Fuldaer Zeitung
- Founder: Johannes Parzeller
- Publisher: Parzeller Verlag
- Editor-in-chief: Michael Tillmann
- Editor: Thomas Schmitt
- Founded: 1 January 1874
- Circulation: 51,000 (2012)
- Website: fuldaerzeitung.de

= Fuldaer Zeitung =

German newspaper in Fulda, Hesse

The Fuldaer Zeitung is a regional German daily newspaper for the city of Fulda and its region, the east of Hesse, published since 1 January 1874. As of 2012, with its regional subsidiaries (Kinzigtal-Nachrichten, Hünfelder Zeitung, and Schlitzer Bote) it has a total circulation of over 51,000.

The newspaper was founded by Johannes Parzeller, owner of the Fulda printing and publishing company Parzeller Verlag. The paper employs some 150 people, and also publishes the magazine of the local historical society, the Fuldaer Geschichtsblätter.

==History==
The first copy appeared on 1 January 1874, printed in what was then called the Fuldaer Actiendruckerei. Around 1000 subscriptions to the Catholic-oriented paper, which appeared three times a week (five years later it was published daily).

In 1929 the paper warned its readers of the dangers of Nazi ideology: "The national socialism of the Hitler party, the overestimation of nationalism, the belief in violence and power can never agree with Catholic doctrine. The antisemitic tendencies and the injunctions toward violence hurt more than just Catholic convictions about state and society, but also the ten commandments, which apply to all humanity."

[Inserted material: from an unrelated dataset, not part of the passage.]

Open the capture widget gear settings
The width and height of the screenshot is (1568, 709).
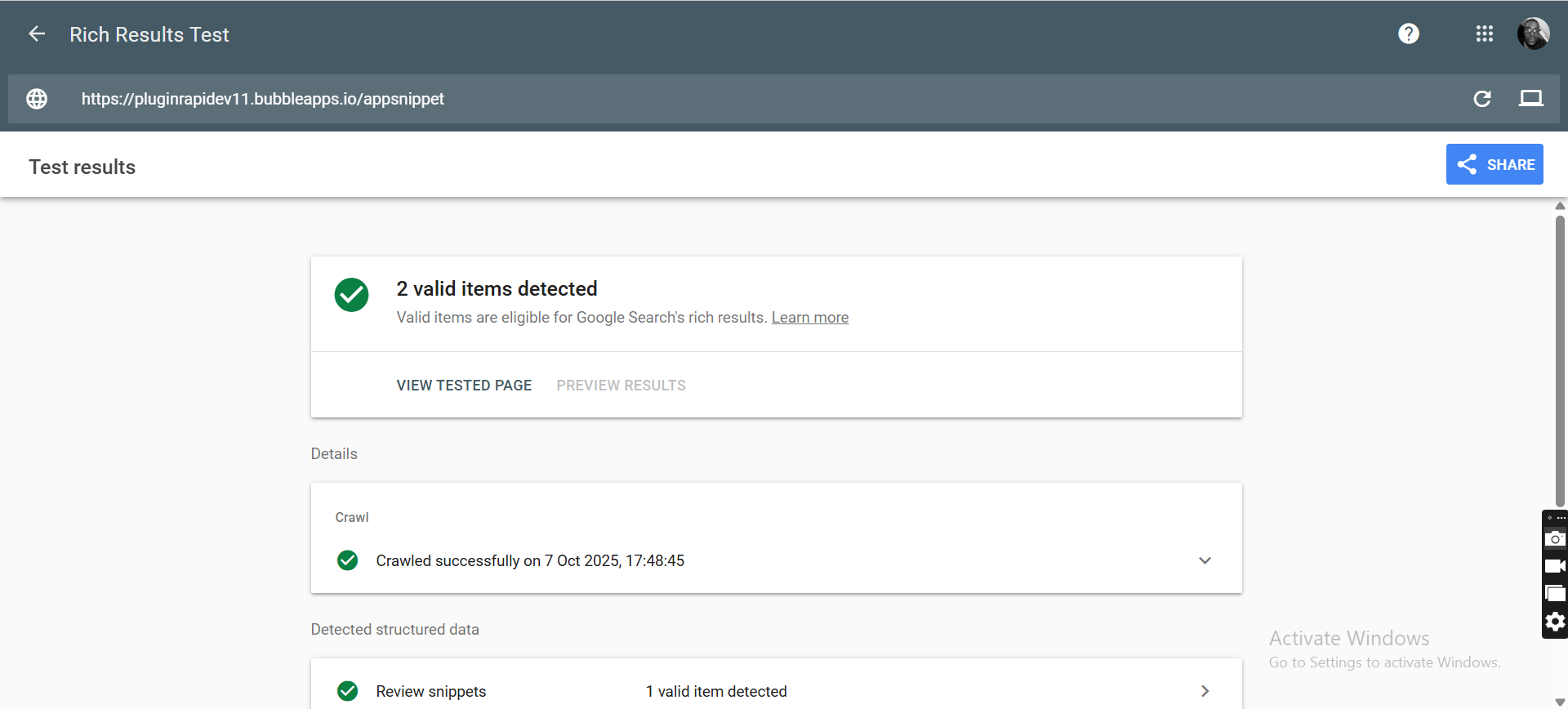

In 1933 was barred from publication for four days on the allegation that it had published a call from Catholic organizations critical of the government. The editorial and printing rooms were destroyed by SA and SS members on 10 December 1933. From 1935 to 1945 it was censored.

==Editors==

| Name | Dates |
|---|---|
| Joseph Pauly | 1874–1877 |
| Dr. Johann Wilhelm Arenhold | 1877–1883 |
| Armin Kraussen | 1883–1885 |
| Ludwig Deibel | 1885–1895 |
| Joseph Braun | 1895–1907 |
| Karl Schütte | 1907–1921 |
| Dr. Johannes Kramer | 1921–1933 |
| Dr. Karl Austermann | 1933–1934 |
| Alfred Maria Ott | 1934–1935 |
| Justus Meinardi | 1935–1945 |
| Dr. Josef-Hans Sauer | 1951–1969 |
| Dr. Stefan Schnell | 1969–1981 |
| Hermann-Joseph Konze | 1981–1995 |
| Uwe-Bernd Herchen | 1995–2000 |
| Dr. Hermann-Josef Seggewiß | 2000–2011 |
| Michael Tillmann | seit 2011 |

==Bibliography==
- Festschrift aus Anlass des 75-jährigen Geschäftsjubiläums der Firma Parzeller & Co. vormals Fuldaer Actiendruckerei Fulda 1873–1948.
- schreiben und drucken in Fulda 1874–1974, Parzeller Verlag 1974, ISBN 3-7900-0047-7.
- Gabor Steingart: „Widerspruch unerwünscht. Beobachtungen aus 111 Jahren Fuldaer Zeitung“, in: Fuldaer Hefte, Nr. 3, 1984, ISBN 3-924789-02-9.